What to do:
Write out exactly the lines from the one containing "Majestic Hearts (170, 627)" through the last line of the records below, including both.

___ Provided records ___

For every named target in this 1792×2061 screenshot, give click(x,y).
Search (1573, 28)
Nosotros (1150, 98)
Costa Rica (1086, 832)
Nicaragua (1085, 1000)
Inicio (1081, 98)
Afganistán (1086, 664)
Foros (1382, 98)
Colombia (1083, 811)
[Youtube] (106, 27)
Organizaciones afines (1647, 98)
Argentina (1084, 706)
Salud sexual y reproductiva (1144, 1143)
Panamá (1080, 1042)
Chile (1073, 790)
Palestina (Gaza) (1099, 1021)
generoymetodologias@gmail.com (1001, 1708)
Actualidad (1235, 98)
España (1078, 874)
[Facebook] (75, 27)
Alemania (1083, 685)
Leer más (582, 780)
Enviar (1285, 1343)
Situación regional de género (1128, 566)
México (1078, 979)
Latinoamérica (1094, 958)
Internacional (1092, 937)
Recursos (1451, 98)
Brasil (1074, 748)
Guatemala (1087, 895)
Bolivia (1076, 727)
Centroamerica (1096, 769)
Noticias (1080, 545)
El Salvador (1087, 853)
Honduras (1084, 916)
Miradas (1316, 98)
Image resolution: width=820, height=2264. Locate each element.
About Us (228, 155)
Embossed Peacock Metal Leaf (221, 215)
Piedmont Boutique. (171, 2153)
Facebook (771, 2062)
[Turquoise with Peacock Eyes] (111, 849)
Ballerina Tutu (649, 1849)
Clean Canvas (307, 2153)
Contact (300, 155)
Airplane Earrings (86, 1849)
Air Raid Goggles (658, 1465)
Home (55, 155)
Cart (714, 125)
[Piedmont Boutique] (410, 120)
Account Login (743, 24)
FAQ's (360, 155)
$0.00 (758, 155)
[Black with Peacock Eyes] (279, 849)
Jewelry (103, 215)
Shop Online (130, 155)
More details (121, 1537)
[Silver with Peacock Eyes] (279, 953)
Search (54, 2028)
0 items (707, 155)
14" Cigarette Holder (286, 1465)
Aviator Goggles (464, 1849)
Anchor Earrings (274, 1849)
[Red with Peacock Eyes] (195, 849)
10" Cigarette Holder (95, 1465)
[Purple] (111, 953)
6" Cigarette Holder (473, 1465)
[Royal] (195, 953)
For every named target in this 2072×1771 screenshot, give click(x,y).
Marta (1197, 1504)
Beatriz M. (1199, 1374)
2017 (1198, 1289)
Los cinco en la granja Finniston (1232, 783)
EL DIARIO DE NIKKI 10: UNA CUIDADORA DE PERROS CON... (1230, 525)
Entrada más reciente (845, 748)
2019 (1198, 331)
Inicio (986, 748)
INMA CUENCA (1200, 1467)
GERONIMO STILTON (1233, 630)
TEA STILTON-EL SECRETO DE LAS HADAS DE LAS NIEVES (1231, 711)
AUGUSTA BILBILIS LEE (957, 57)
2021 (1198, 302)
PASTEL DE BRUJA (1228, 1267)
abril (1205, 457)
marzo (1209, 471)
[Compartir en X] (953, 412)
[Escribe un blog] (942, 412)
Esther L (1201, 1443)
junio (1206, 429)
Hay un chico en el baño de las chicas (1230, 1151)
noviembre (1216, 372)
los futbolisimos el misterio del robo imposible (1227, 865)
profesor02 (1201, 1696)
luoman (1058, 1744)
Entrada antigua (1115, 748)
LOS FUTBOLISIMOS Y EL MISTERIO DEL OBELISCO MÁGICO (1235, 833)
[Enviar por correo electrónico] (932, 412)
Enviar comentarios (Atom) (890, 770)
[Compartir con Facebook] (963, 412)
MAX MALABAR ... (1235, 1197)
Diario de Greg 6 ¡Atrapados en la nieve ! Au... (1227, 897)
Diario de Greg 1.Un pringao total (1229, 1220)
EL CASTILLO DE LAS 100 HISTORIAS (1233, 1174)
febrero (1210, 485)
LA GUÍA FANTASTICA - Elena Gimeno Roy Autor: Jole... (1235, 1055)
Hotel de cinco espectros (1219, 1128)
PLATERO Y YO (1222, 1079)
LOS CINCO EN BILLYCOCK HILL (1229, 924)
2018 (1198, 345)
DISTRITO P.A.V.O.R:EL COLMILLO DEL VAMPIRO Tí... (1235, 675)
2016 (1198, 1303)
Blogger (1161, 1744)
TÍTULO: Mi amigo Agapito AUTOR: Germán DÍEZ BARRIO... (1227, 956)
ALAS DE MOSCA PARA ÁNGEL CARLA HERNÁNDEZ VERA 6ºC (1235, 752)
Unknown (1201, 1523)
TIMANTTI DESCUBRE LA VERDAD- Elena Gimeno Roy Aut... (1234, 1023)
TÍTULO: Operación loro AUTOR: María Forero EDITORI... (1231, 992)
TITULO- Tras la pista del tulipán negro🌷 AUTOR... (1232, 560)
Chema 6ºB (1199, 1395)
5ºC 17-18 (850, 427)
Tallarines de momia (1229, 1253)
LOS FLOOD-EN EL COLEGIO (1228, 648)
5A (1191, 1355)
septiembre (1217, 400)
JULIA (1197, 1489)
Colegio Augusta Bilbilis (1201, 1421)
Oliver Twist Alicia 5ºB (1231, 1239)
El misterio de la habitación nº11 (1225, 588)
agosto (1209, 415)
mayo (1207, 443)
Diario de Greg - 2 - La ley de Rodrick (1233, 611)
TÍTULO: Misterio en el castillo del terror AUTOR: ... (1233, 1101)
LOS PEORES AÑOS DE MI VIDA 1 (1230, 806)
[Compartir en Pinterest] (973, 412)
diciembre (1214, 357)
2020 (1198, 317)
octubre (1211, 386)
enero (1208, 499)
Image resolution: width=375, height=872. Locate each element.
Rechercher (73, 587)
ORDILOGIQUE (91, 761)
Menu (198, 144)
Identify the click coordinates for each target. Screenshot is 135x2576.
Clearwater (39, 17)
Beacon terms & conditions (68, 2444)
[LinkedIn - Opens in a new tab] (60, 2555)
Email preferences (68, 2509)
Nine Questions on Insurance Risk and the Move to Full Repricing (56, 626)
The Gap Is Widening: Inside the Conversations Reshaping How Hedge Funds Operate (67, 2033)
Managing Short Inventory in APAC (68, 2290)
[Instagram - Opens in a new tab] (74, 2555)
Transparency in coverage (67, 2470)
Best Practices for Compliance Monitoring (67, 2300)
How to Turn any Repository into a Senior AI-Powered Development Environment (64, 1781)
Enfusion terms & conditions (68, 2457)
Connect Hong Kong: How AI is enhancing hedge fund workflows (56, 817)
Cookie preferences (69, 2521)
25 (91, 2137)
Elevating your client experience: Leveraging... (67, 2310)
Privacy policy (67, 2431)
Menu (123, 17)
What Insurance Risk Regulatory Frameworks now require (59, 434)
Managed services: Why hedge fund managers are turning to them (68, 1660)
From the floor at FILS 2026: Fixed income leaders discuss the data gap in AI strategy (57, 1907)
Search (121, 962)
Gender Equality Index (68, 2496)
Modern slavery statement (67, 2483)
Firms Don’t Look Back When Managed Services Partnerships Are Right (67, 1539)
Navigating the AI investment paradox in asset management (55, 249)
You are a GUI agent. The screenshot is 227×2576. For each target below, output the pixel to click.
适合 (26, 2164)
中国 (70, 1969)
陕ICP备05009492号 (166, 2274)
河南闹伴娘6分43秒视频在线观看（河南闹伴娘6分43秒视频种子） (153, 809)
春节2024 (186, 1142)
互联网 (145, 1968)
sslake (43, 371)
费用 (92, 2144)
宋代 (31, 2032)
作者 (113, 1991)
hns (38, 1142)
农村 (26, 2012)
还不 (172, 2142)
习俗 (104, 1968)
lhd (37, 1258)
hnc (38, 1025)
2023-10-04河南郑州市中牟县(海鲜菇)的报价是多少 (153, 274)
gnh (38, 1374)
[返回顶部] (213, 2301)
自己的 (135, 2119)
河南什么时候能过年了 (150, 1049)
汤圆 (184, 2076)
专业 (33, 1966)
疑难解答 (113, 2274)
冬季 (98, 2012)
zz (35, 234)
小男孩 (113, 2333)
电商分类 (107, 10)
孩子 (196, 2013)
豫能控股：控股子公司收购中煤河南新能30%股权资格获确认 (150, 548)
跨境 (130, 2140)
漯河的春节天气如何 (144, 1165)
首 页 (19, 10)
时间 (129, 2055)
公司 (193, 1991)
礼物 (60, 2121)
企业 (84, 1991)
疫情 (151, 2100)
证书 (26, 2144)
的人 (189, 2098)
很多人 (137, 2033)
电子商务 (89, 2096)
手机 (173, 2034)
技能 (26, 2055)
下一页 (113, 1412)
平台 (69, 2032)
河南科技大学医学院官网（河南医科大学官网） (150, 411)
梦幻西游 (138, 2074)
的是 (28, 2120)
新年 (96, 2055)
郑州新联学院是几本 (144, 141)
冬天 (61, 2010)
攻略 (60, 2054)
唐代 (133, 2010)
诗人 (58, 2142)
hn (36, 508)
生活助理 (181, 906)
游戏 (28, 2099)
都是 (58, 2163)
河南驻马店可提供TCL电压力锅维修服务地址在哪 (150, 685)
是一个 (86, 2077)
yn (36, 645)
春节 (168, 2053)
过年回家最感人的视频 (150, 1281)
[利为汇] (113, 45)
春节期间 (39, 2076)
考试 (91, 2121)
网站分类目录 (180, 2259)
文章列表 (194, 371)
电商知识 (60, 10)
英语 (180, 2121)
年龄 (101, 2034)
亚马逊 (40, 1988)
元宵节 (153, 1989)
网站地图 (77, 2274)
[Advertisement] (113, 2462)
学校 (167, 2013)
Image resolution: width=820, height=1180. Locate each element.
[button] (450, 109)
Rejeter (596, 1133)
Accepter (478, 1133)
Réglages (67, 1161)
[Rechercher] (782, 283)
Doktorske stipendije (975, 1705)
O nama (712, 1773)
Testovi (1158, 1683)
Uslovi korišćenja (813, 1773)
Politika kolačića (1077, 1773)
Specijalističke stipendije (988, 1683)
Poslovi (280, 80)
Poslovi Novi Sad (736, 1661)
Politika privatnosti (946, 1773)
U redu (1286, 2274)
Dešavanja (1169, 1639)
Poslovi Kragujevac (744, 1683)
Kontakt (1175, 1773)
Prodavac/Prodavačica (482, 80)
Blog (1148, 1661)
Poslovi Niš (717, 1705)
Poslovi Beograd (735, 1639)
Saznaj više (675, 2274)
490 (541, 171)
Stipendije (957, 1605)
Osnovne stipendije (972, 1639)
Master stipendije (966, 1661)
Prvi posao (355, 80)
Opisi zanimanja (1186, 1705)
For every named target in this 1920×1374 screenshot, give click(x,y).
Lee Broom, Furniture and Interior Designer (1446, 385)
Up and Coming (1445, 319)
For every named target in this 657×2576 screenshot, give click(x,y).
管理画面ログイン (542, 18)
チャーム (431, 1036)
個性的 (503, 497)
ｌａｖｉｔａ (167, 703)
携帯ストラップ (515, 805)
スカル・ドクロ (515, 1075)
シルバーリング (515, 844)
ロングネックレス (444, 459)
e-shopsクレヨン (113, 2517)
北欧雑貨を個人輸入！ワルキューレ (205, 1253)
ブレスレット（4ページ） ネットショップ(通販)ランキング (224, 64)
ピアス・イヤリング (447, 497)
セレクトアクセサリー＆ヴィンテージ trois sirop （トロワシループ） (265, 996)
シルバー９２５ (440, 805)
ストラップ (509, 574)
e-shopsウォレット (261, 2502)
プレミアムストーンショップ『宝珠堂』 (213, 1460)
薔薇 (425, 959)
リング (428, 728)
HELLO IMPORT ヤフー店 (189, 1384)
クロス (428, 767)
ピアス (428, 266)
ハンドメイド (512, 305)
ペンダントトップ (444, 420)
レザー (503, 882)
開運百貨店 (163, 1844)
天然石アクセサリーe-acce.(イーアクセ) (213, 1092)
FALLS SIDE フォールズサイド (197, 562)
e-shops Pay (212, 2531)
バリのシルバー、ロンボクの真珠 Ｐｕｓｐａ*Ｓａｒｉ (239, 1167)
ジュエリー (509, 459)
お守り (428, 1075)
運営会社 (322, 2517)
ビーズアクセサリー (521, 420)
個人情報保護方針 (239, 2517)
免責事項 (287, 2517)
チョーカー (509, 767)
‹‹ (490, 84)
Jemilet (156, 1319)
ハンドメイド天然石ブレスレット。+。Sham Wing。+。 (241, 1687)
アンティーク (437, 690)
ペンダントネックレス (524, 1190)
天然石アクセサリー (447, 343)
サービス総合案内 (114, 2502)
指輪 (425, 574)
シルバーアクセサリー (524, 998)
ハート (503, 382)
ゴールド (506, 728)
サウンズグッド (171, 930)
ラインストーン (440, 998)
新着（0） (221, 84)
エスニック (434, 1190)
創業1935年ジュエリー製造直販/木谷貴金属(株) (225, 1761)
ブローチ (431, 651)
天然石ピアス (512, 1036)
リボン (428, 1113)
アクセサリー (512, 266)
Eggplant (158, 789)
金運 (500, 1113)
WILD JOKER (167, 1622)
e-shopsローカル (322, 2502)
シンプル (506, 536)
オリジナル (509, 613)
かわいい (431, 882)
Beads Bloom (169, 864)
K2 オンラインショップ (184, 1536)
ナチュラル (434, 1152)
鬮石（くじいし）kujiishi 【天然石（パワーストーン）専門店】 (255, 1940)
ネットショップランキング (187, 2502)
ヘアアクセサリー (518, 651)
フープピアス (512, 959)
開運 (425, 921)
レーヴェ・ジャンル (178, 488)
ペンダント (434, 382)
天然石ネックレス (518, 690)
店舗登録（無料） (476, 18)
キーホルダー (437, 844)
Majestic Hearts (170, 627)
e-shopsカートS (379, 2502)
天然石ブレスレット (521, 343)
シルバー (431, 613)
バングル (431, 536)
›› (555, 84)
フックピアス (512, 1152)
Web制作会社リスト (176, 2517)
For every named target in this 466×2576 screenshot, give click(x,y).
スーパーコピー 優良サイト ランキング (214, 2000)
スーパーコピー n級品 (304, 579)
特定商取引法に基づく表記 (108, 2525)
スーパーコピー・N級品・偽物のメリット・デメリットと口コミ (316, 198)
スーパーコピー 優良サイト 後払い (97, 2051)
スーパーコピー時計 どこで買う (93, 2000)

___

Output of the task:
Majestic Hearts (170, 627)
e-shopsカートS (379, 2502)
天然石ブレスレット (521, 343)
シルバー (431, 613)
バングル (431, 536)
›› (555, 84)
フックピアス (512, 1152)
Web制作会社リスト (176, 2517)
For every named target in this 466×2576 screenshot, give click(x,y).
スーパーコピー 優良サイト ランキング (214, 2000)
スーパーコピー n級品 (304, 579)
特定商取引法に基づく表記 (108, 2525)
スーパーコピー・N級品・偽物のメリット・デメリットと口コミ (316, 198)
スーパーコピー 優良サイト 後払い (97, 2051)
スーパーコピー時計 どこで買う (93, 2000)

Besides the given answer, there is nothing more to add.